Identity groups are well qualified to look after the cultural aspect of a merger, because their work is largely concerned with corporate/brand culture, he said.
Most people in the business sector agree that cultural issues are not adequately managed in a merger and that they need to be given much greater prominence.
“My research has shown that, in any merger, one company emerges as a dominant force, and that needs to be borne in mind,” says University of Strathclyde business professor Andy Lowe.
Less clear is who should take responsibility for managing the culture.
“The difficulties in a merger cannot be underestimated. Each group has a perception of themselves which is generally different from its reality and a perception of the other, which is also different from that reality,” says BT design manager David Mercer, who attended the conference.
The proposed merger between BT and US telecommunications company MCI collapsed late last year after months of uncertainty (DW 5 December 1997).
Mercer believes identity groups are well equipped to look after the branding side of any merger, but their skills are not broad enough to look after culture across the board.
“Culture is much broader than the brand. It encompasses human resources, management process, the ethos of the organisations, their language – a whole range of things. It cuts across the entire organisational structure, of which the brand and design are just a part,” says Mercer.
“For example, many US firms tend to have an autocratic top level, while in the UK, middle-management tends to be relatively more powerful. I don’t believe design consultancies have enough leverage to resolve these kind of cultural issues,” he adds.
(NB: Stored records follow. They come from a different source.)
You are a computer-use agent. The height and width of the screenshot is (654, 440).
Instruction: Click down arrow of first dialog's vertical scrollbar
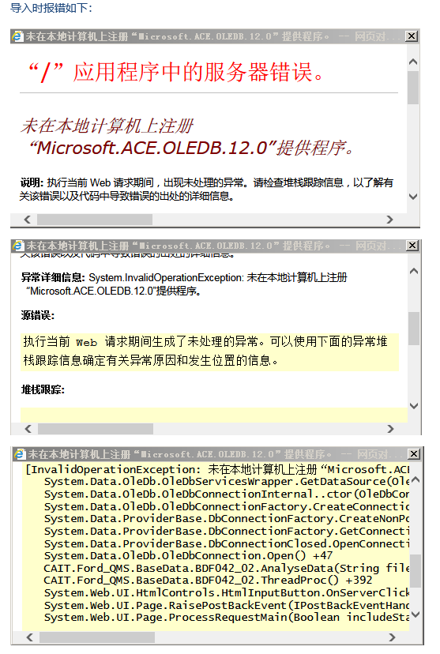pyautogui.click(x=413, y=197)
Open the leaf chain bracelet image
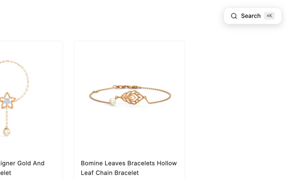The height and width of the screenshot is (180, 286). (x=130, y=95)
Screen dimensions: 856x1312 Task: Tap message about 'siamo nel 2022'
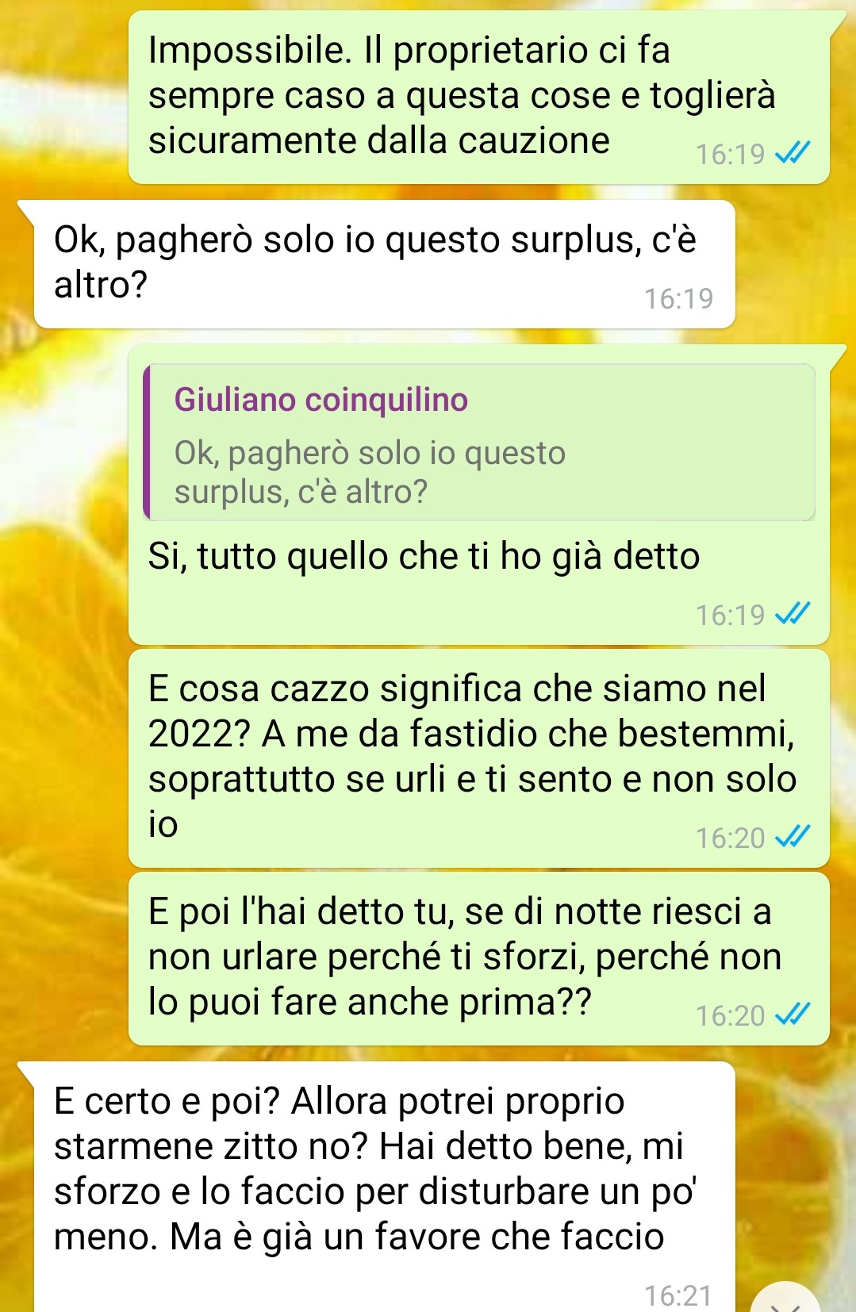pos(479,758)
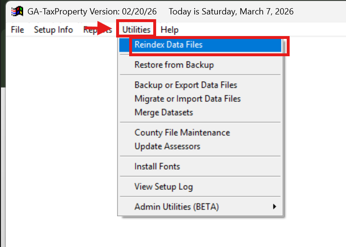Open the Setup Info menu

click(x=53, y=30)
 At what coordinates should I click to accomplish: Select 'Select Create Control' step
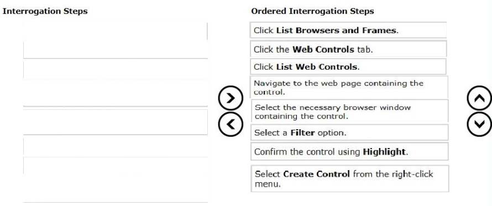pos(349,179)
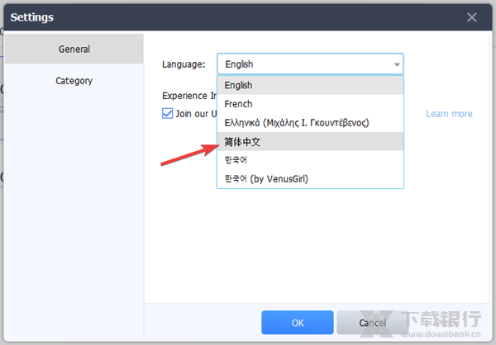Switch to the General tab
Viewport: 496px width, 345px height.
click(x=74, y=49)
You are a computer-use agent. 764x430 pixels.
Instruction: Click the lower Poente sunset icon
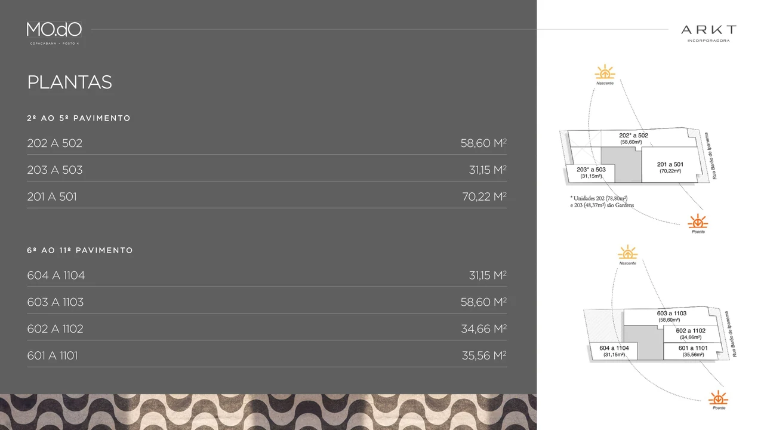click(718, 401)
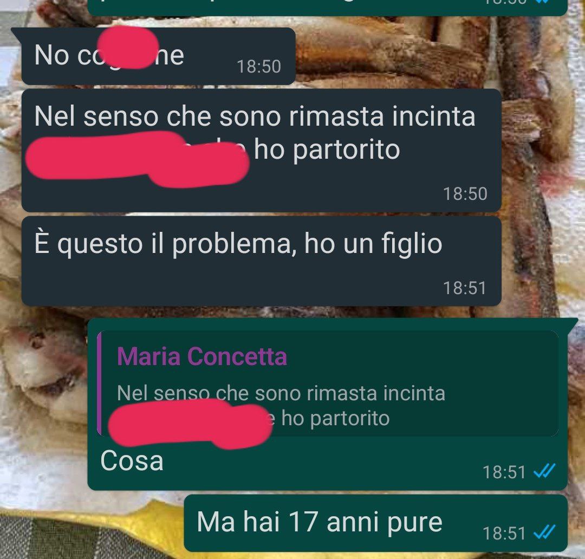Click the purple quote bar beside Maria Concetta
585x559 pixels.
click(99, 383)
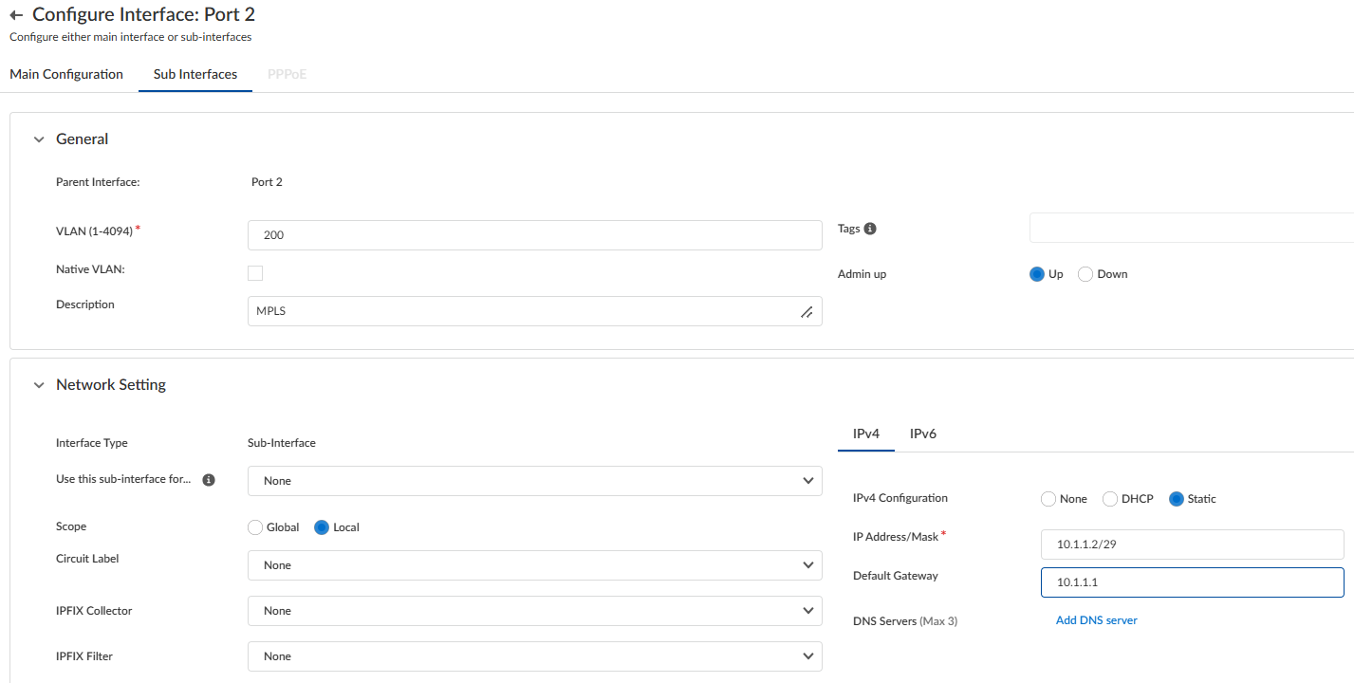Click the Tags info icon
The image size is (1354, 683).
[x=870, y=229]
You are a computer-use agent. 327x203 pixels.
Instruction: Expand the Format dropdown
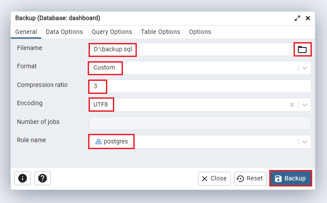[305, 68]
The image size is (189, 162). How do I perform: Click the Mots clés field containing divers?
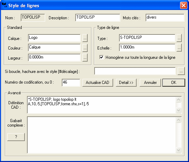pyautogui.click(x=165, y=18)
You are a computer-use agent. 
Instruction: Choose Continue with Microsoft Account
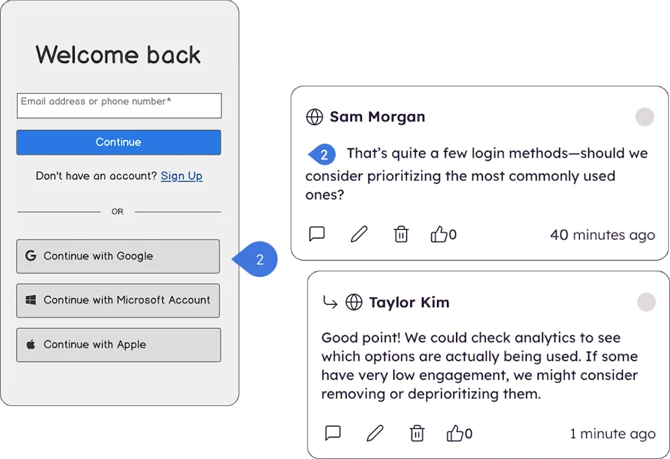(x=118, y=301)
Wolff Olins director Jonathan Knowles agrees with Mercer. “We haven’t done any pre-merger screenings for companies looking at the cultural fit, but we have looked at brand fit,” says Knowles. Wolff Olins was working up the identity for Concert, the name for the merger of BT and MCI.
Knowles says as the importance of the brand continues to rise up clients’ list of priorities, brand-screening is accounting for an increasing proportion of Wolff Olins’ work. He would like to see identity groups involved earlier in the merger process “crafting the emotional rationale on to the strategic rationale”.
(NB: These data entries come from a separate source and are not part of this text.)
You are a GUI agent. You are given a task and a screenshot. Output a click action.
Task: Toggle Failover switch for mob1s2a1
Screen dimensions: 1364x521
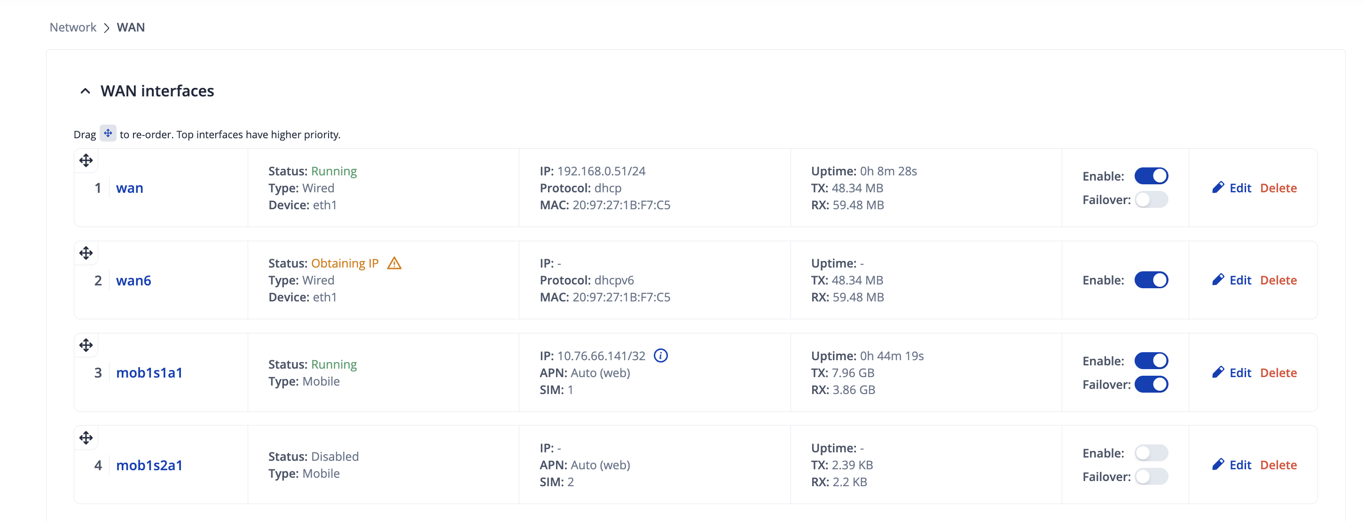1151,477
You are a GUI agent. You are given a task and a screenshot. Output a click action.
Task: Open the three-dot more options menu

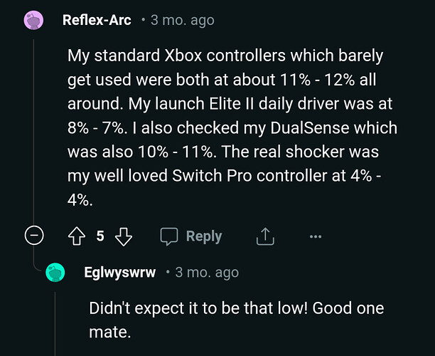316,236
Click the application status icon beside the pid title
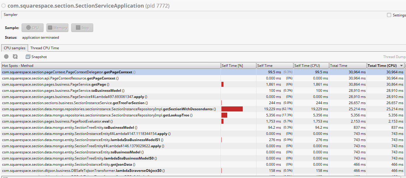 point(4,6)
But he concedes the need for identity consultancies to “talk the language of business”.
“Until they learn to do that, it is unlikely they will be employed in this [harder business] capacity,” says Knowles.
Meanwhile, a Halifax spokeswoman agrees cultural considerations cannot be underestimated. However, the company will not appoint a consultancy – design or otherwise – to manage the cultural side of its proposed merger with building society Birmingham Midshires, should that go ahead.
BT’s Mercer thinks there is a gap in the market for groups specialising in merger culture.
“Someone has got to oil the troubled waters which inevitably occur at some stage [in the merger process], although I can’t think who would be qualified to carry out such a broad task. Perhaps some kind of management consultancy, with an identity capability attached,” says Mercer.